From the way we described testing, software scripts need to be compartmentalized and callable by other higher-level scripts, like the main script. To verify that the spacecraft functions as expected on the ground, software must accommodate the spoofing or emulation of data that makes the satellite think it’s receiving data from a space environment. This data is typically provided by a simulation that feeds the flight computer all the sensor measurements, refer back to the Simulator section; this test is called a process-in-the-loop test. One step further is to spoof or emulate space environment conditions with a physical testbed, which receives simulated conditions and recreates lighting, magnetic, and dynamic conditions; this test is called hardware-in-the-loop. The CDH specialist collaborates with the integration and testing engineers to establish the compartmentalization, the proper interfaces and switching between simulated/emulated vs. real data.

Simulating and Testing TargetLink code (PIL). Vide by dSPACE.

Testbeds for Survivability

All of the above simulators stress functionality in a space environment analog. Outside of functional testing, we need to make sure the system survives and functions in an environment with a representative amount of radiation. The test setup involves beaming radiation in a controlled line toward the device under test (DUT) and only the device under test. “Shielding of electronics that control the test setup is very necessary if they are close to the beamline. In a Total Ionizing Dose (TID) test, having a separate voltage-bias circuit board to power the DUT while in the radiation chamber is often necessary to protect control electronics. The test environment (i.e. ionizing radiation) is the primary constraint when testing and how it may affect other components on the circuit card is critical to building a good test setup” [NASA].

Other things to consider within the environment are the operating system supervisors, the physical location of software payloads (inputs) and results (outputs), the integrity of data paths, and control of electrical and thermal loads.

The following list of accessible nodes provides some high-level guidelines for where to monitor a test.

  • Network
    • Heartbeat by inbound ping from the operator area
    • Heartbeat by timestamp upload via file from DUT
  • Peripherals response
    • “Num lock” toggle on the keyboard
    • Blinking cursor at terminal client prompt
  • Visual check
    • Remotely view screen via remote desktop application (i.e.

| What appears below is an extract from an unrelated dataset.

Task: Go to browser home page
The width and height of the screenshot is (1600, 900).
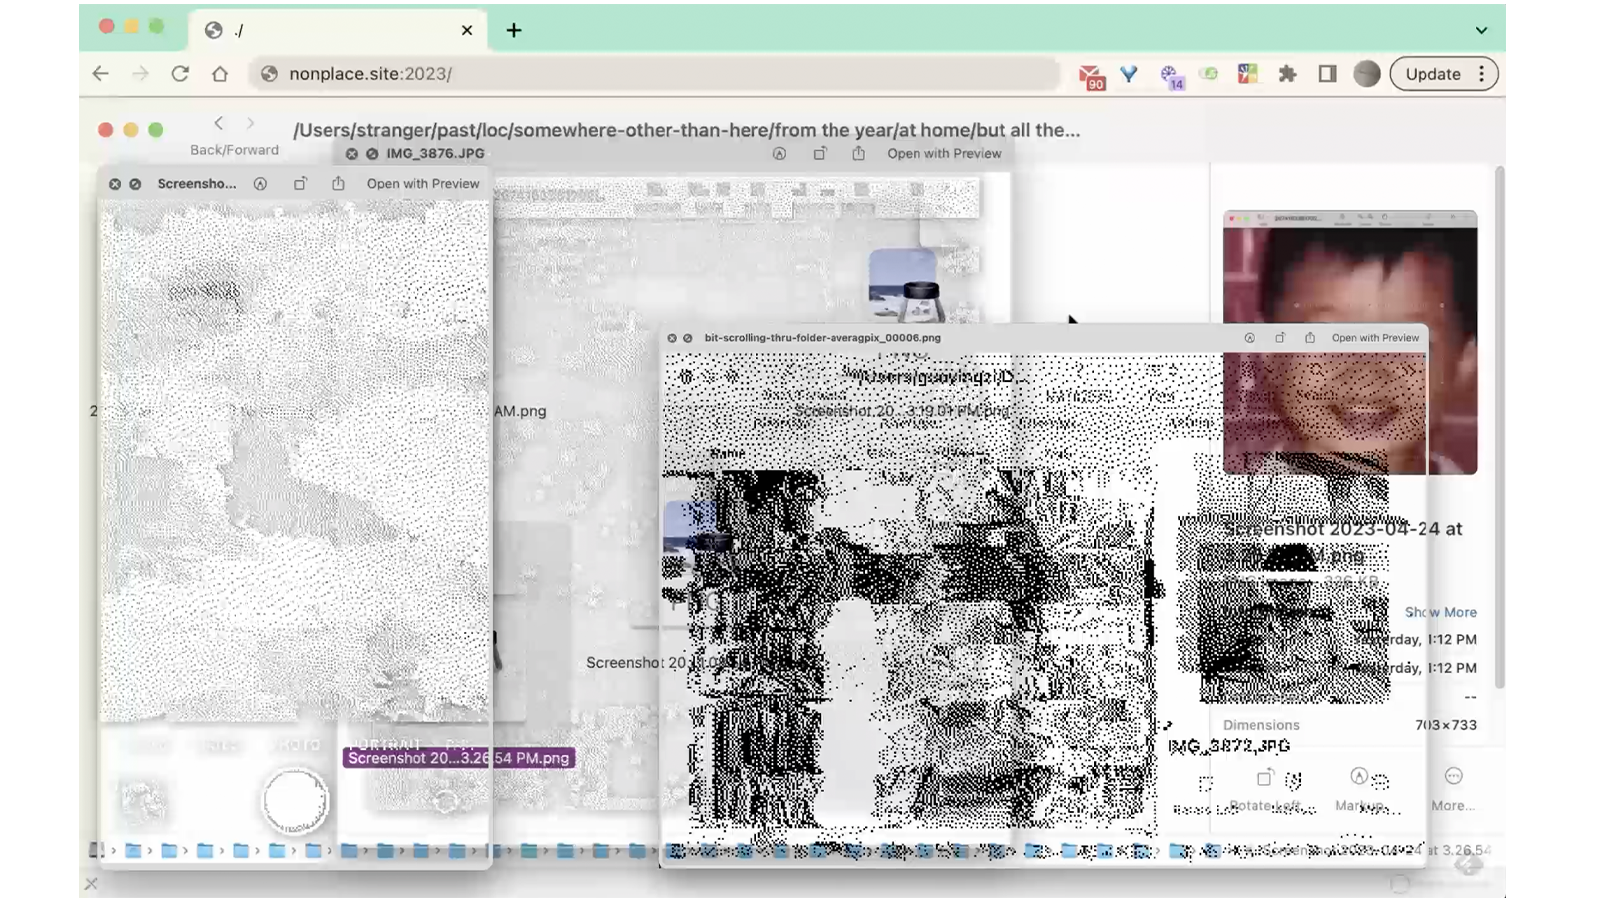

VNC)
    • Local view of the screen via a long cable run
    • Remote viewing of the local screen using IP camera
  • Electrical states
    • At the system via power supply control
    • At the DUT via interposer and monitoring circuit
  • Temperature
    • At the DUT (microenvironment)
    • Around the DUT (macro environment)
    • Ambient

Another simulator that tests survivability is a vibration table, which simulates the vibration from a launch vehicle. A vibration test does not emphasize functionality but the survivability of the entire system. This testbed and test are usually reserved after every single hardware component is finalized and integrated. After a vibration test, the spacecraft’s health is rechecked to see if all components and interfaces survived the test.

James Webb Space Telescope Vibration Test. Video courtesy of NASA.

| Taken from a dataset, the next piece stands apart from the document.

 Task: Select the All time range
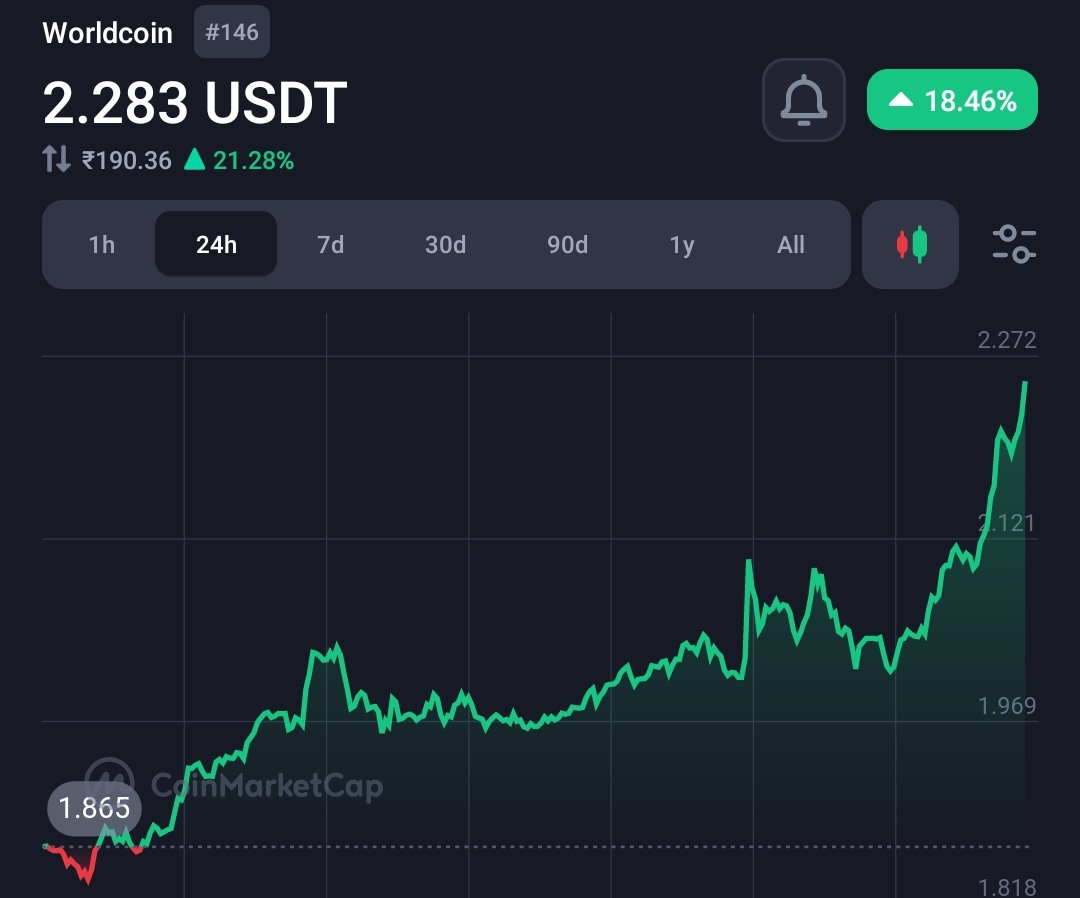click(791, 245)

Test Scripts that are Not Flight Software

To support all the physical testing previously mentioned, users must develop test scripts specific to the tests they are running that differ from the software that will go into space. Test scripts may:

  • Set different configuration parameters in sensors to account for simulated ground conditions vs space conditions
  • Log data more frequently or for a longer period of time
  • Explore edge cases or extreme settings that won’t necessarily be seen in space operations
  • Post-process and analyze the system’s performance
  • Be based upon flight software with additional modifications for ground

These test scripts may be developed for the simulators and for the spacecraft. Scripts specific for testing may be loaded directly onto the spacecraft but should be steadily transitioned to flight software as delivery approaches.

Fault Testing

Adopting terminology from a secure computing paper, there are three things to consider when crafting a verification test: testing purpose, system model, and fault model [Avizienis]. There are two testing purposes: conformance testing, to see if the system is able to deliver a specific service or meet a requirement, and fault-finding testing, which reveals faults. The system model under test may be separated into the functional objects (components and subsystems themselves) and interfaces (the structure that binds the objects together). Fault model refers to the existence or absence of faults you want in your test. Do you want to test nominal operations, no faults, or faulty behavior? Given different permutations of each consideration, the resultant test is given on the far right.

Testing approaches according to test pattern selection. Image by Brian Randell

The order of the testing is listed sequentially. The first test you should conduct is functional testing of a module (at the component, subsystem, or system level) in the absence of faults, the best-case scenario. Then on the second row, you can extend this test to explore cases in which you anticipate faults occur to verify their existence. The third row is the attempt to find faults in operations where faults are not anticipated to occur. The last two rows mimic fault finding but at the interfaces.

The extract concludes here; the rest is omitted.